On a blog, everything scrolls off the screen eventually. Sometimes that’s a blessing, sometimes it’s a loss. The most popular posts since I moved the Weekly Sift to weeklysift.com in July are: The Distress of the Privileged, One Word Turns the Tea Party Around, Why I’m Not a Libertarian, Six True Things Politicians Can’t Say, and Turn the Shame Around.
Over the longer term, here’s a list of essays I’d like to be judged by. If you don’t like them, nothing else you read here is likely to meet with your approval.
Red Family, Blue Family. This essay meshed together ideas from two sources: George Lakoff’s framing theory and James Ault’s book Spirit and Flesh, an on-the-ground study of one particular religious-right church. Lakoff’s basing the conservative political worldview on the “strong father family” model had seemed a little distant and judgmental to me. Tempering it with Ault’s observations sharpened the theory.
Who Owns the World? This is a sermon I gave at the Community Church of Chapel Hill in 2009. Grounded in Thomas Paine’s Agrarian Justice and the papal encyclical Laborem Exercens, this essay identifies a basic mistake in the way private property got defined, the injustices that mistake has led to, and why social justice is a fundamentally different notion than charity.
Supporting My Troop. Pundits and politicians invoke the troops with more stereotype than empathy. For 25 years, I thought of “the troops” as one particular guy: my best friend from high school.

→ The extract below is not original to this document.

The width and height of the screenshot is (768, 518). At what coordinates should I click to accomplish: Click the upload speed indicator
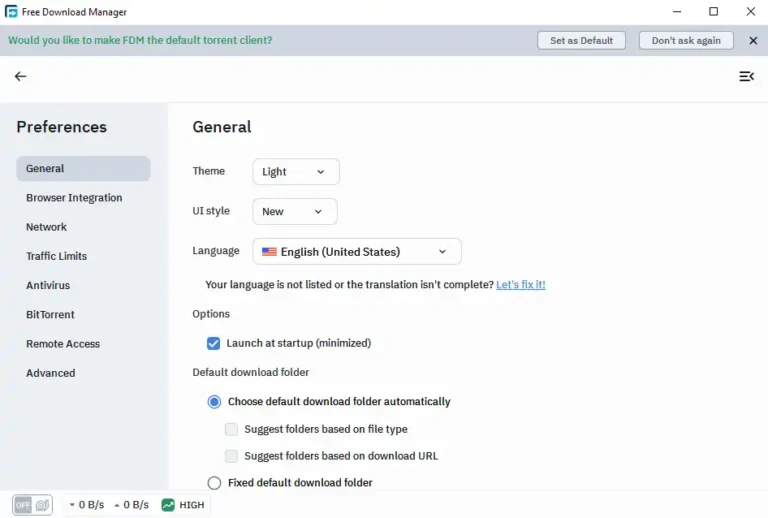pos(131,505)
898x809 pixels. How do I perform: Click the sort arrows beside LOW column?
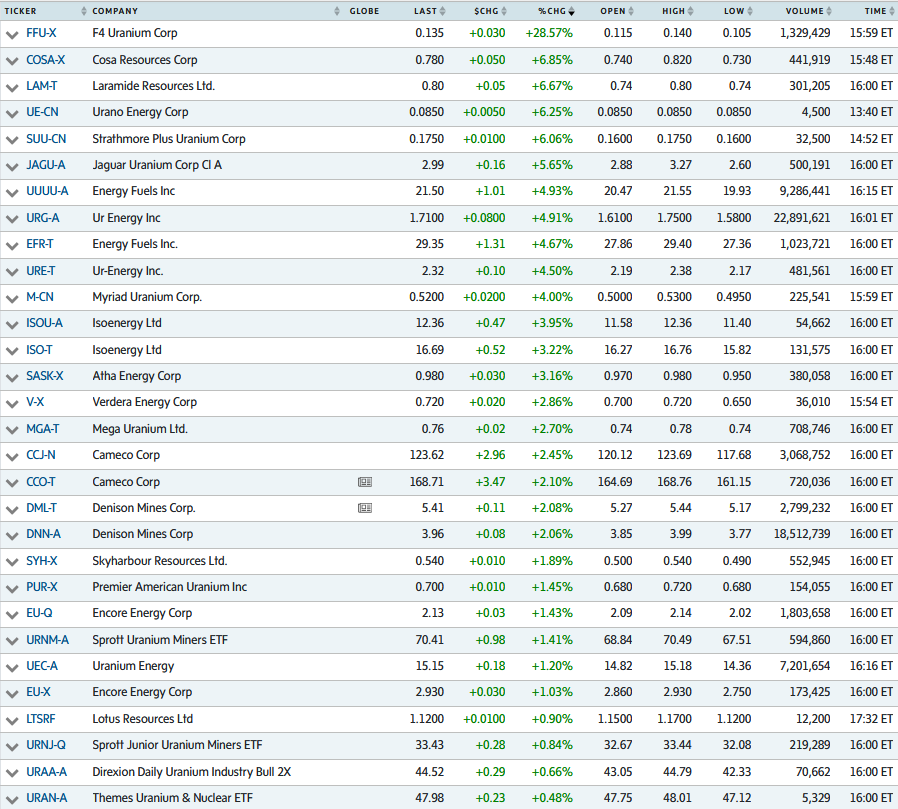pyautogui.click(x=748, y=11)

Terrorist Strategy 101: a quiz. Three years after 9-11, Bin Laden and Al Qaeda had become mythical boogeymen, maniacs who only wanted to kill as many people as possible. But terrorism is a tactic, and it has its logic. If you understand that logic, a lot of apparent insanity makes sense.
Change in My Lifetime. When Don Imus got taken off the air for a comment whose racism was obvious to anybody under 50, he and a lot of other white guys of his generation were completely amazed. To understand why, you need to appreciate that racism used to mean something different than it does now. (This post got 535 comments on Daily Kos, which are even more worth reading than the article. By being direct and honest about the racial jokes I grew up with, who said “nigger” in those days, and what they meant by it, I got a lot of people talking about their own relationship to racism, and how the racial issue has played out in their families.)
Not My Father’s Religion. This is one of a number of articles I’ve written for UU World, the flagship magazine of my Unitarian Universalist faith. It’s a surprising article for an official magazine to publish, because it points to the difficulty UUism has in reaching out to the working class.